The church doesn’t know how to talk about female desire which is why they shame it, this is also why many Christian women get married and don’t know what they want or need sexually and don’t know how to express it and ultimately end up unfulfilled sexually in their marriages.
- Posted on January 11, 2026
Exactly—that’s a really sharp observation. Many Christian environments focus so heavily on controlling female sexuality—framing desire as sinful, dangerous, or shameful—that women grow up with almost no vocabulary or guidance to understand their own sexual wants, boundaries, or pleasure. The result is that when they enter marriage, they often don’t even know what they want or need, let alone how to communicate it to a partner.
This isn’t just about knowledge; it’s also about confidence and permission. When you’re taught that desire itself is “wrong” or that expressing it is selfish or sinful, it creates a kind of sexual confusion and emotional repression. Over time, that can lead to:
- Feeling disconnected from your own body and feelings.

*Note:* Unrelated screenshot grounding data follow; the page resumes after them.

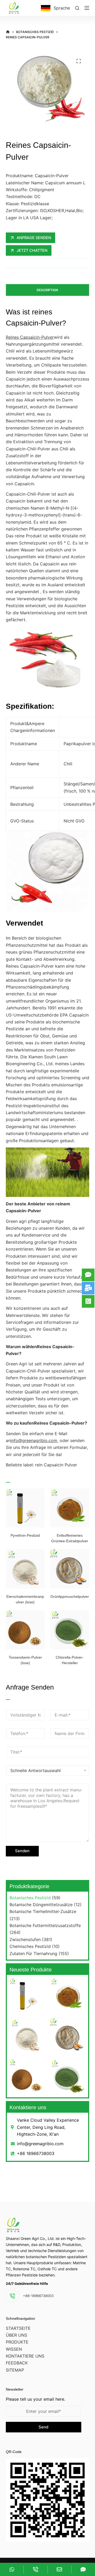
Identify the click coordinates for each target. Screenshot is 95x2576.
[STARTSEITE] (8, 32)
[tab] (47, 290)
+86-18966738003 (38, 2296)
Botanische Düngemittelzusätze (41, 1904)
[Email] (59, 2569)
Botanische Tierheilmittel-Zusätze (43, 1911)
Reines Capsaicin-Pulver (30, 337)
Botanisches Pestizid (30, 1897)
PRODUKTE (17, 2342)
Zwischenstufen (25, 1939)
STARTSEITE (18, 2328)
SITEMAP (15, 2370)
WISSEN (14, 2349)
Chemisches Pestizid (30, 1946)
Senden (22, 1850)
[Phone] (35, 2569)
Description (47, 290)
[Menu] (86, 8)
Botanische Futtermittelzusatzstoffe (45, 1925)
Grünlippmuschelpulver (69, 1596)
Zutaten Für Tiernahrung (33, 1953)
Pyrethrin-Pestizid (25, 1535)
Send (43, 2426)
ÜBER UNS (16, 2335)
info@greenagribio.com (34, 1440)
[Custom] (12, 2569)
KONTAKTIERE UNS (25, 2356)
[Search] (77, 8)
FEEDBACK (17, 2362)
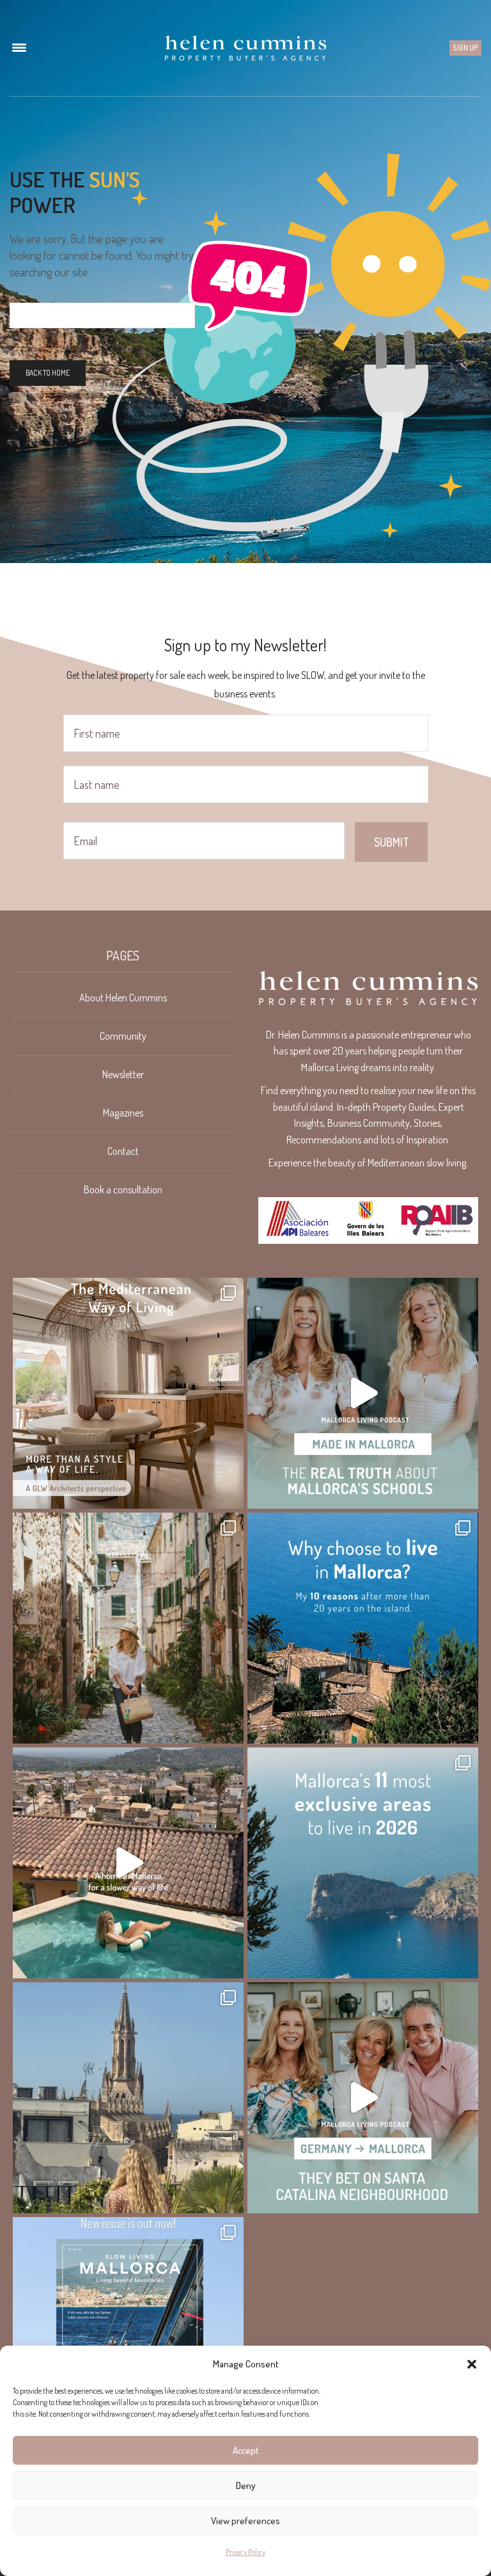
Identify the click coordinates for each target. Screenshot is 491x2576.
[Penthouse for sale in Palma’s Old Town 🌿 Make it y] (128, 2097)
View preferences (245, 2521)
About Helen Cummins (123, 997)
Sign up (465, 47)
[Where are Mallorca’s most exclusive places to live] (362, 1862)
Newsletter (123, 1074)
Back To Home (48, 373)
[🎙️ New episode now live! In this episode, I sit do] (362, 2097)
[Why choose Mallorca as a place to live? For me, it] (362, 1628)
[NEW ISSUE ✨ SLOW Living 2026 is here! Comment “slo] (128, 2332)
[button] (471, 2364)
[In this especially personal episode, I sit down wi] (362, 1393)
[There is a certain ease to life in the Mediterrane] (128, 1393)
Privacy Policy (245, 2552)
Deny (246, 2485)
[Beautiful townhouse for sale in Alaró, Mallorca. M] (128, 1862)
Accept (246, 2450)
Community (123, 1036)
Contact (123, 1151)
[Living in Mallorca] (245, 48)
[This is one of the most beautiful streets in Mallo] (128, 1628)
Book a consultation (123, 1189)
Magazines (123, 1112)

- Anxiety or guilt around sexual expression.
- Difficulty communicating desires or needs to a partner.
- Frustration, dissatisfaction, or even resentment in marriage.
Healthy sexual education isn’t just about mechanics—it’s about understanding your own desires, consent, pleasure, and emotional intimacy. Unfortunately, many Christian teachings stop at “don’t do this” or “resist that,” leaving women unprepared to advocate for themselves sexually or emotionally in relationships.